Numerous studies have elucidated the chemical structure of polysaccharides derived from D. nobile. A novel polysaccharide, DNP1, was isolated, with its core structure consisting of →4)-β-Manp-(→1 and →4)-β-Glcp-(→1 sugar residues forming the backbone. Nuclear magnetic resonance (NMR) spectroscopy revealed that the repeating units of DNP1 likely consist of [→4)-2-OAc-β-Manp-(1→]3→4)-β-Glcp-(1→) (Li et al., 2024b). Luo et al. (2009) isolated a heteropolysaccharide, DNP, from the dry stems of D. nobile. Structural analysis through gas chromatography-mass spectrometry (GC-MS), infrared spectroscopy (IR), and NMR confirmed that DNP comprises (1→6)-linked-α-d-glucopyranosyl and (1→6)-linked-α-d-galactopyranosyl units, along with (1→4)-linked-α-d-glucopyranosyl and (1→4)-linked-α-d-mannopyranosyl branches (Luo et al., 2009). The proposed structure of DNP is depicted in Figure 3. Additionally, a study suggests that the polysaccharide extracted from D. nobile is mannoglucan. Jin et al. (2017) characterized polysaccharide JCS1 using chemical and spectral methods. The structure of JCS1 is primarily composed of α- and β-glycosidic linkages, with 1,4-linked Man and Glc as the main chains. Branching structures, formed through specific linkages, are present along the chains. The backbone of JCS1 is hypothesized to consist of alternating 1,4-glycosidic bonds between β-Manp and α-Glcp units, with branching at the C-6 position of the 1,4-linked α-Glcp residues, where 1,4-linked α-Xylp units replace α-Glcp. A T-α-Araf is attached at the C-4 position of the 1,4-linked α-Xylp, and additional branches may be formed via T-α-Glcp linkages at C-6 of the 1,4-linked α-Glcp. These findings support the classification of JCS1 as a mannoglucan (Jin et al., 2017). Research of D. nobile polysaccharides is primarily focused on the linkage, branching, and methylation structure of the monosaccharide units. Chemical composition of the polysaccharides has been presented in Table 2. Simple structure of polysaccharides is made up of monosaccharides linked to each other by glycosidic linkages, differing in the proportion of each monosaccharide. Such structural diversity makes analysis of the chemical composition of D. nobile polysaccharides very inconvenient.
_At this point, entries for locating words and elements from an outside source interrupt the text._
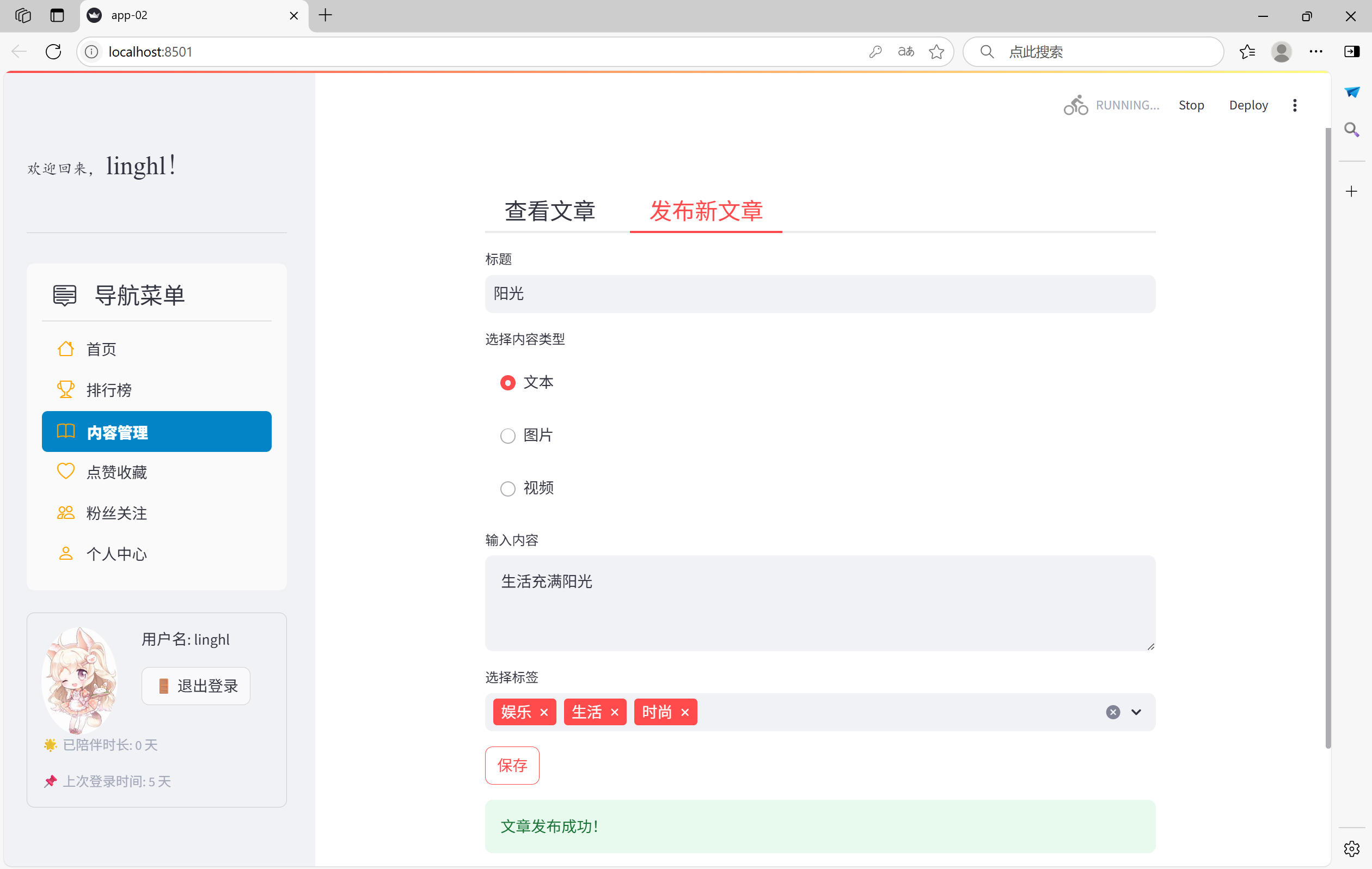Open the Streamlit three-dot main menu
This screenshot has width=1372, height=869.
[x=1295, y=105]
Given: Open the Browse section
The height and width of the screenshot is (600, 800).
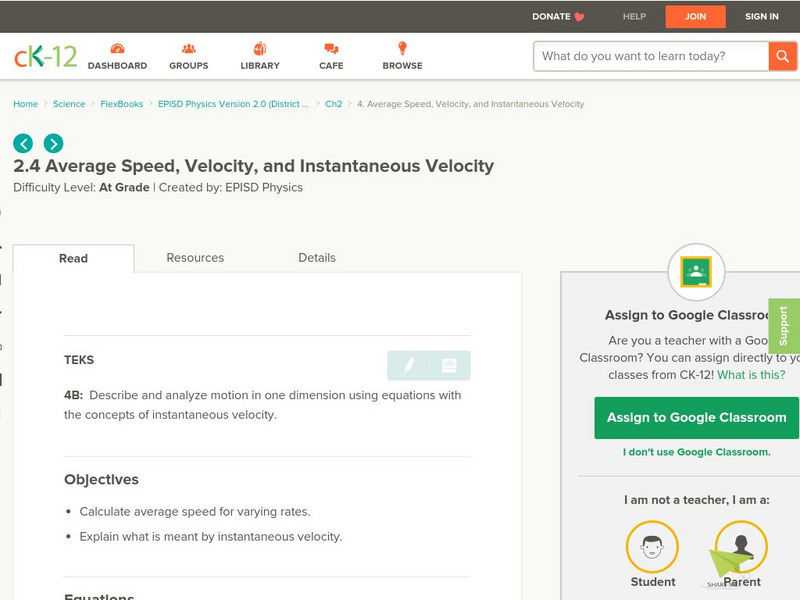Looking at the screenshot, I should [x=402, y=57].
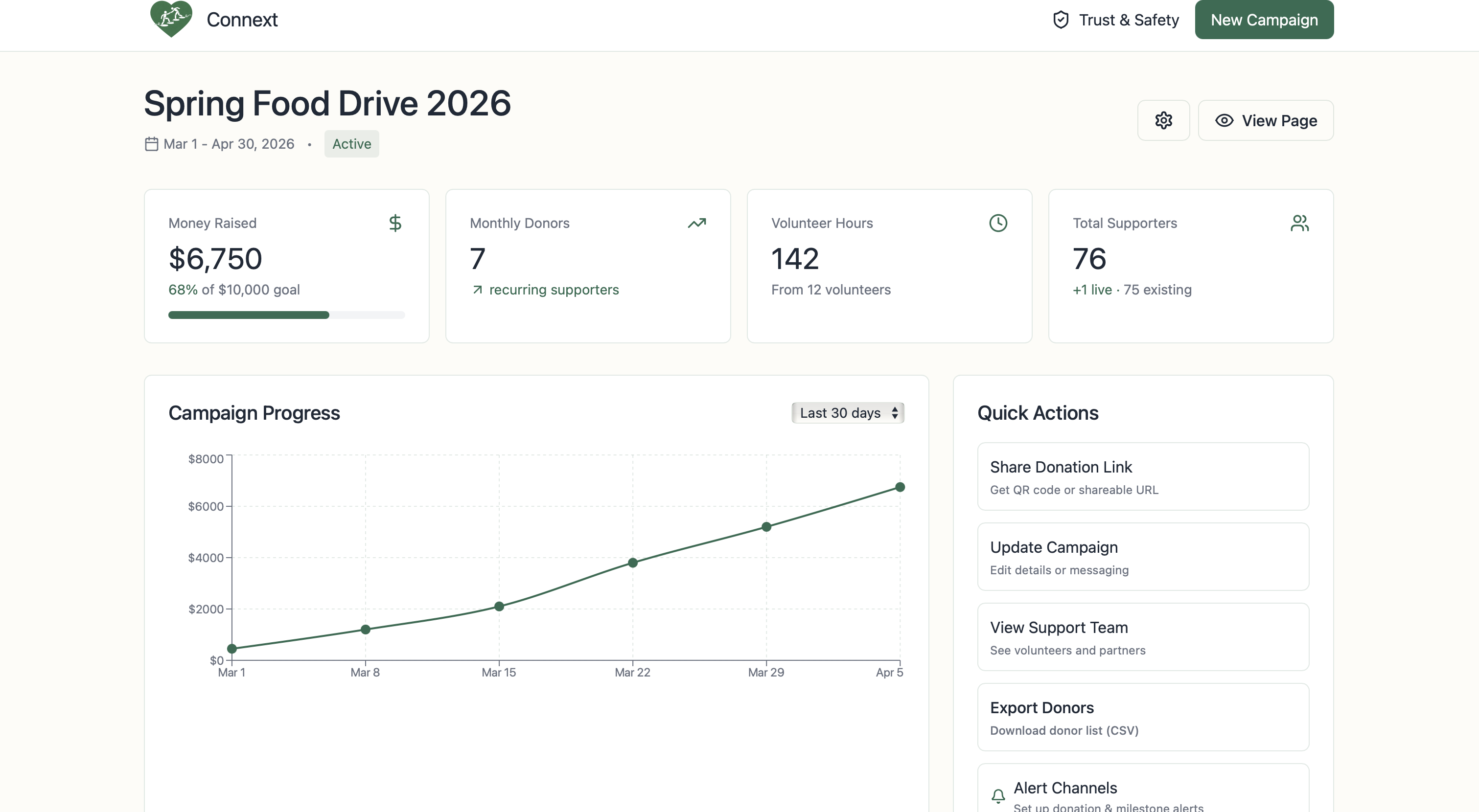Open campaign settings gear icon
This screenshot has height=812, width=1479.
click(x=1163, y=120)
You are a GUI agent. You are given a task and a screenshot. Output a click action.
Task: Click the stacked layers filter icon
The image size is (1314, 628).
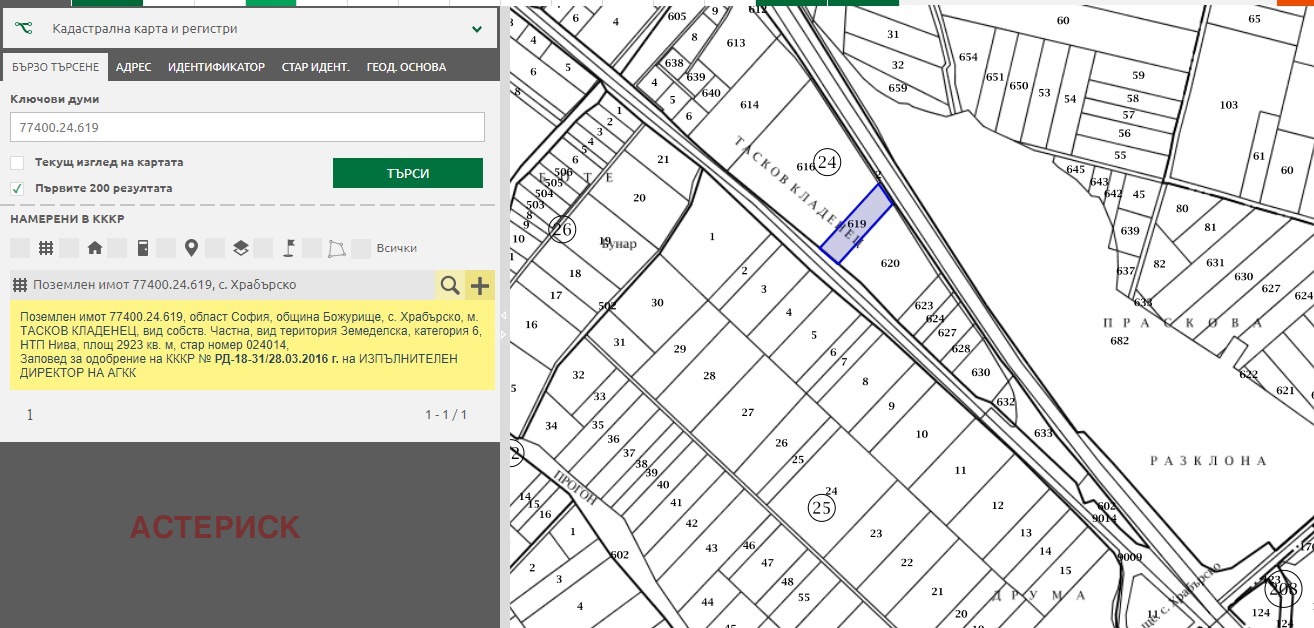(240, 248)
Polycystic ovary syndrome (PCOS) is the most common endocrine illness that affects women of reproductive age, and most often it is caused by abnormalities of ovarian follicles, particularly of the follicular membrane (Helvaci and Yildiz, 2025). Symptoms that characterize the condition include excessive hair growth, acne, and obesity (Mousa et al., 2024). In order to test the therapeutic value of D. nobile polysaccharides (DNLP) against PCOS, researchers performed animal studies. PCOS was induced by the daily intraperitoneal treatment of the rats with letrozole (1 mg/kg) in a solution of carboxymethyl cellulose (0.5%) and feeding them a high-fat diet (30 days). Therapeutic effect of the oral DNLP administration (200 mg/kg/day) was then evaluated for 21 days according to quantitative analysis of ovarian morphology, serum glucose, insulin, hormone levels, expression of proliferating cell nuclear antigen (PCNA), Bax, Bcl-2, caspase-3 mRNA in ovarian tissue, and ovarian granulosa cell apoptosis. As compared with the model group, DNLP treatment led to a statistically significant decrease in body weight (P < 0.01) and normalized the estrous cycle. Even though there was a reduction in serum testosterone levels and indicators of insulin resistance, there was no change in the level of luteinizing hormone. A histological examination showed a significant decrease in follicles and corpus luteum, an increase in antral follicles, a disorganized arrangement of granulosa cells, and a thinning of the granulosa cell layer in the model group. After DNLP treatment the volume of corpus luteum was enhanced, the amount of antral follicles was reduced, and the layer of granulosa cells thickened when compared with the model group. The overall result of these studies suggests that DNLP has positive therapeutic in the treatment of PCOS.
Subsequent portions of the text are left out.